Compravendite case in crescita a Torino: i prezzi restano stabili

Compravendite case in crescita a Torino i prezzi restano stabili
Le compravendite case in crescita a Torino nel secondo semestre 2018, rispetto all’anno precedente l’incremento è del 4,3 per cento, i prezzi restano sostanzialmente stabili

I valori immobiliari di Torino non registrano sostanziali cambiamenti nel secondo semestre del 2018, rispetto al primo semestre dello stesso anno. Secondo i dati diffusi dall’Agenzia delle Entrate, inoltre, le compravendite nel capoluogo piemontese sono in ripresa. Nel 2018 sono state 13.508 in aumento del 4,3 per cento rispetto all’anno precedente.

A dirlo è l’analisi dell’Ufficio Studi Gruppo Tecnocasa. Nel secondo semestre 2018 la diminuzione o la stabilità dei valori sono generalizzati in quasi tutto il capoluogo piemontese tranne che nella macroarea di Santa Rita – Mirafiori Nord che, al contrario, vede un aumento delle quotazioni immobiliari del 3,1 per cento. Per il 2019 si prevede una variazione dei prezzi tra lo 0 ed il 2 per cento.

Nel secondo semestre del 2018 la macroarea Centro-San Salvario ha evidenziato un ribasso dei valori pari al -1,8 per cento rispetto al semestre precedente. Prezzi stabili nell’ area di Via Lagrange, Via Roma, Via della Rocca e Piazza Bodoni. La domanda proviene spesso da investitori in cerca di monolocali e bilocali da mettere a reddito ed i capitali a disposizione sono compresi mediamente tra 50 e 250 mila euro.

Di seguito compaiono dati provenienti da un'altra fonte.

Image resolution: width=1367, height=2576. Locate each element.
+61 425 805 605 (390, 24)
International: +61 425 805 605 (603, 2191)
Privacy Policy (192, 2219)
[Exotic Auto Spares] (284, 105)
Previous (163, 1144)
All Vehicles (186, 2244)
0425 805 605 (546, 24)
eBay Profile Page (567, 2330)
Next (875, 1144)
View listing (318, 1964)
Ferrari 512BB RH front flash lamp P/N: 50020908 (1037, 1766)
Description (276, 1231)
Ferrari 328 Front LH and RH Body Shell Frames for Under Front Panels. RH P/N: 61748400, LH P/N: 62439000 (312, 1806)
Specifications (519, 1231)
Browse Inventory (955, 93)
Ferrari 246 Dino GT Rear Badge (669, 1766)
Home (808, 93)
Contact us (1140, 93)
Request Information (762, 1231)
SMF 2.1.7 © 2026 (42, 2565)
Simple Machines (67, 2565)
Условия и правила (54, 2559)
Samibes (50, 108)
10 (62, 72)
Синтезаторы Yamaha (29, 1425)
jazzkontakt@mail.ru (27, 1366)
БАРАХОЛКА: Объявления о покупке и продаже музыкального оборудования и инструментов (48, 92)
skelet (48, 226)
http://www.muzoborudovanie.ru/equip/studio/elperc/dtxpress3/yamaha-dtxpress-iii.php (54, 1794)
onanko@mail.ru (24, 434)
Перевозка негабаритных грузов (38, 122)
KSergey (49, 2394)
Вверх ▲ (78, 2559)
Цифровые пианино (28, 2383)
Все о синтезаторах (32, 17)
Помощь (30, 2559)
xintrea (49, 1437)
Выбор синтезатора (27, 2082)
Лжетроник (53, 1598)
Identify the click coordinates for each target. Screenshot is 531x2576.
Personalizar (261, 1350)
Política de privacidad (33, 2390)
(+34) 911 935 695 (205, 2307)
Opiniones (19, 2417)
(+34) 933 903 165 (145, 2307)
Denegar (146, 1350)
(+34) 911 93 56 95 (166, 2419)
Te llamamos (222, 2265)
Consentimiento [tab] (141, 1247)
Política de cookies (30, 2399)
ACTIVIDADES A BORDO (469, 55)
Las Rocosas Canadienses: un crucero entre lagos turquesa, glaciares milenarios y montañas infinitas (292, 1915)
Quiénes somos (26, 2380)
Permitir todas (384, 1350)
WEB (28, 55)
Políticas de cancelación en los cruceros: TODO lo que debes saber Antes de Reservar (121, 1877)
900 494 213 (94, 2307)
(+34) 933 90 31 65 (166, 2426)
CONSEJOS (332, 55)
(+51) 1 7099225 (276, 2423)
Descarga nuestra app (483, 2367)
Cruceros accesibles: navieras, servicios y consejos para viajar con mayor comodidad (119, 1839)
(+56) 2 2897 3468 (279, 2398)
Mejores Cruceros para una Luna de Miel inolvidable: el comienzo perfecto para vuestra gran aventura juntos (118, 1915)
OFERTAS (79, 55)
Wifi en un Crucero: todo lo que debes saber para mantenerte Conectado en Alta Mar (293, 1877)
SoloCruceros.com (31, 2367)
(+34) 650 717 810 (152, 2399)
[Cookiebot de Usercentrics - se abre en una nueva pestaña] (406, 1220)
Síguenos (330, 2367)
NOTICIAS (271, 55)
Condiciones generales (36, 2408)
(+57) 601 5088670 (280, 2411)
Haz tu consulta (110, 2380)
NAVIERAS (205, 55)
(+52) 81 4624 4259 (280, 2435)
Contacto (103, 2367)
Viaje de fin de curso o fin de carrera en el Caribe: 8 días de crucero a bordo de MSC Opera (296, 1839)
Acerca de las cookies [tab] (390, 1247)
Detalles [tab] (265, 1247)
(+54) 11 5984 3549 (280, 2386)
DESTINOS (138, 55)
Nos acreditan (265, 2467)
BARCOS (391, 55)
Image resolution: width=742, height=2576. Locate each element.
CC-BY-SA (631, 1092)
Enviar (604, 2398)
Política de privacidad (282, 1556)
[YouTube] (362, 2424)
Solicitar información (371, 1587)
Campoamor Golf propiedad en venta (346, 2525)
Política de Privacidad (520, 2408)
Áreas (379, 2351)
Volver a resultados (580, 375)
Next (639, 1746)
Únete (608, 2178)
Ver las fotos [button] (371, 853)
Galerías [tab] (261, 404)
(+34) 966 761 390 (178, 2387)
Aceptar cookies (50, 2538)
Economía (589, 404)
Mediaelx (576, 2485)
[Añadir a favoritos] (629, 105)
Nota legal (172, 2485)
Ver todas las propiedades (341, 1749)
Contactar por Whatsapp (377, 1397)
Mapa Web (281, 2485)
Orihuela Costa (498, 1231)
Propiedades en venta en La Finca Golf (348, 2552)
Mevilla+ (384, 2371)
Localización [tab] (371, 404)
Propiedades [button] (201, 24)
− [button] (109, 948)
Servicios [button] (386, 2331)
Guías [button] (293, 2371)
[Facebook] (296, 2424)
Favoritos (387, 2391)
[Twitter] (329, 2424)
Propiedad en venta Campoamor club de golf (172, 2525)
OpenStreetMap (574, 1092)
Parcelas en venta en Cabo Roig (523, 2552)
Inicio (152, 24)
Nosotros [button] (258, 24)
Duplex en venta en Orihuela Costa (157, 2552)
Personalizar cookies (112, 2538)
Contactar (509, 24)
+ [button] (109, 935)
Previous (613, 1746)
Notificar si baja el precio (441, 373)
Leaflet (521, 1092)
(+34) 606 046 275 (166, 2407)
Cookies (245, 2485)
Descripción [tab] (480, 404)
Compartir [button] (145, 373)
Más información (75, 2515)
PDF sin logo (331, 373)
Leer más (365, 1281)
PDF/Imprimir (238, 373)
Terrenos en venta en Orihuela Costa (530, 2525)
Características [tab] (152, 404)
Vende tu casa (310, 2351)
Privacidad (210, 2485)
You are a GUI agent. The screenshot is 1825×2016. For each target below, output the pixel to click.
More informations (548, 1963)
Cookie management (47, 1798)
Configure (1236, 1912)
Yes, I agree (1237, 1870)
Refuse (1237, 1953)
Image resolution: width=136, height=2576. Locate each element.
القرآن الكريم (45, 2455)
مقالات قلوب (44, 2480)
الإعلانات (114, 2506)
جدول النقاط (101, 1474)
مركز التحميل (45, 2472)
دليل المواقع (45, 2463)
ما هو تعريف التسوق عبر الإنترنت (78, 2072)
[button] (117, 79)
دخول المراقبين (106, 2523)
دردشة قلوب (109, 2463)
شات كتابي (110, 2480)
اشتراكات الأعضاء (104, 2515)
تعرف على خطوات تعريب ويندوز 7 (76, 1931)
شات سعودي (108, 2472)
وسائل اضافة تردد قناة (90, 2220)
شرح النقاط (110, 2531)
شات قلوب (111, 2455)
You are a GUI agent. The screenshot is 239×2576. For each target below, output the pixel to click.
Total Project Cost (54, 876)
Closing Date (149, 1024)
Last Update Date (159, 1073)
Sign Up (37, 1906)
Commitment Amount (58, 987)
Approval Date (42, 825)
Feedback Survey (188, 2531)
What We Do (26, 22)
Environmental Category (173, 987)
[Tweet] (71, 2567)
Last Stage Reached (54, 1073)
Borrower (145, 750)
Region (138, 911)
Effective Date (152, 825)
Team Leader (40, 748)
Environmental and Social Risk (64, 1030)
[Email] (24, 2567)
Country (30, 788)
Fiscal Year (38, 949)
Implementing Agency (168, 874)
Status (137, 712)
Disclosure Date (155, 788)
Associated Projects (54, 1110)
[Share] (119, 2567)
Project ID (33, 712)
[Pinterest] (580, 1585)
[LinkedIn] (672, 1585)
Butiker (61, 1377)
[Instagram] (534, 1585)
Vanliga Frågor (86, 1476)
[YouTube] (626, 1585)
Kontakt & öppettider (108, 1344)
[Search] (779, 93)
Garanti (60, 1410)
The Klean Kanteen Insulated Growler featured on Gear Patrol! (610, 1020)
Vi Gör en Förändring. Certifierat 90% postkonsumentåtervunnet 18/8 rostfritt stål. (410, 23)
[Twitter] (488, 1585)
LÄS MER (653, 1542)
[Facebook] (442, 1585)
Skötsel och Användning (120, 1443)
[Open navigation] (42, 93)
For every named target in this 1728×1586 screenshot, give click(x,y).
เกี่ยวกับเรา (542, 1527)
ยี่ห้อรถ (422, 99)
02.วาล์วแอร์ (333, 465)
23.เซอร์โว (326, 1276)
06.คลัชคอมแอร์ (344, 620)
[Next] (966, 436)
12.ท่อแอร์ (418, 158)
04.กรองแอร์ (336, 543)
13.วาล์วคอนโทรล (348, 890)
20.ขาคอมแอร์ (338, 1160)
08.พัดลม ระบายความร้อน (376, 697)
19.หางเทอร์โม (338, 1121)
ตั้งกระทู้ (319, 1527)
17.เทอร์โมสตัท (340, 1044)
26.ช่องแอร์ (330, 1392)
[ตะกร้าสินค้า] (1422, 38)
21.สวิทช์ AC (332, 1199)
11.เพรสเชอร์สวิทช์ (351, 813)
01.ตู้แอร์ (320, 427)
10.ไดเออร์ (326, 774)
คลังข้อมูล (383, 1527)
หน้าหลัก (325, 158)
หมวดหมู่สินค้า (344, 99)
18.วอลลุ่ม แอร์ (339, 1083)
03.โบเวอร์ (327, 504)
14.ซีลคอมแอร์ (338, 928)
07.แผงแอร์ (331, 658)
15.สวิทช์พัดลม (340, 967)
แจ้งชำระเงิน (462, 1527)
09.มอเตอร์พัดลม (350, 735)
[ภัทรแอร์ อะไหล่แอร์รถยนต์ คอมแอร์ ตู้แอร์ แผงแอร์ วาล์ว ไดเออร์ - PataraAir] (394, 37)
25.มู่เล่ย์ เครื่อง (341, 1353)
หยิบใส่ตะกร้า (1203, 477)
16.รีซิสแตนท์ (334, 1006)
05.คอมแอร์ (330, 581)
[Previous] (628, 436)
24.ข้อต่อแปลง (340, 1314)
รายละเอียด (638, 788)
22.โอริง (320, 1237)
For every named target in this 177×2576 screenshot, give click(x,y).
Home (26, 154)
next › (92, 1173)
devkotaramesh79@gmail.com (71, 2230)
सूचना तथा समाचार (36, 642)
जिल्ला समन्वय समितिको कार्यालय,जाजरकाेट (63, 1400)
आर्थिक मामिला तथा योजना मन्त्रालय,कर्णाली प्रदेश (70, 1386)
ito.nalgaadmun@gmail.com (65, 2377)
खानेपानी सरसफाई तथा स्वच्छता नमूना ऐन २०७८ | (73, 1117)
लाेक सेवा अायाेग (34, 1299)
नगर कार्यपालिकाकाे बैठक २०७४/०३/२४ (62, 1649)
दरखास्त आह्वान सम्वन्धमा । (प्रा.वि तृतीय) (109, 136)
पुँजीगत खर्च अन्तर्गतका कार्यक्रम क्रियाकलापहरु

Da segnalare che sempre più spesso gli investitori prediligono abitazioni già affittate per minimizzare i rischi di insolvenza.

Mercato dinamico in zona Crocetta – Borgo San Secondo dove si registra una buona domanda sia come prima casa sia per investimento grazie alla vicinanza del quartiere alla stazione ferroviaria di Porta Nuova e del Politecnico, oltre ad avere due fermate della metropolitana. La tipologia più compravenduta per investimento è il bilocale e la spesa media è sui 100-110 mila euro. Si affitta soprattutto a studenti, il canone di un bilocale è di 500-550 euro al mese, mentre per un trilocale la spesa sale a 650 euro al mese.

La macroarea Borgo Vittoria-Barriera di Milano segnala un lieve rialzo delle quotazioni pari al +0,3 per cento. In lieve crescita i prezzi nell’area di Vanchiglia – Via Rossini. La domanda di appartamenti proviene spesso da genitori di studenti in arrivo soprattutto da Asti, Cuneo, Bra ed Alba, oltre che dalla Liguria e sporadicamente anche da Roma e Napoli. Non mancano inoltre gli investitori, interessati all’acquisto di bilocali e trilocali da affittare a studenti.

In leggero aumento i valori nella macroarea Francia-San Paolo (+0,5 per cento)
Prezzi stabili in zona San Paolo – Sabotino. In questa area della città aumenta il numero di richieste e di compravendite da parte di investitori e genitori di studenti grazie alla presenza del Politecnico. A comprare per i figli sono genitori in arrivo dal sud e dal centro Italia. Rimane comunque altissima la domanda di appartamenti in affitto da parte di studenti e l’offerta non riesce a soddisfare tutte le richieste. Il canone di un appartamento composto da una camera più cucina oscilla tra 350 e 450 euro al mese in base alla metratura, per tipologie con 2 camere più cucina il canone sale a 500-550 euro al mese.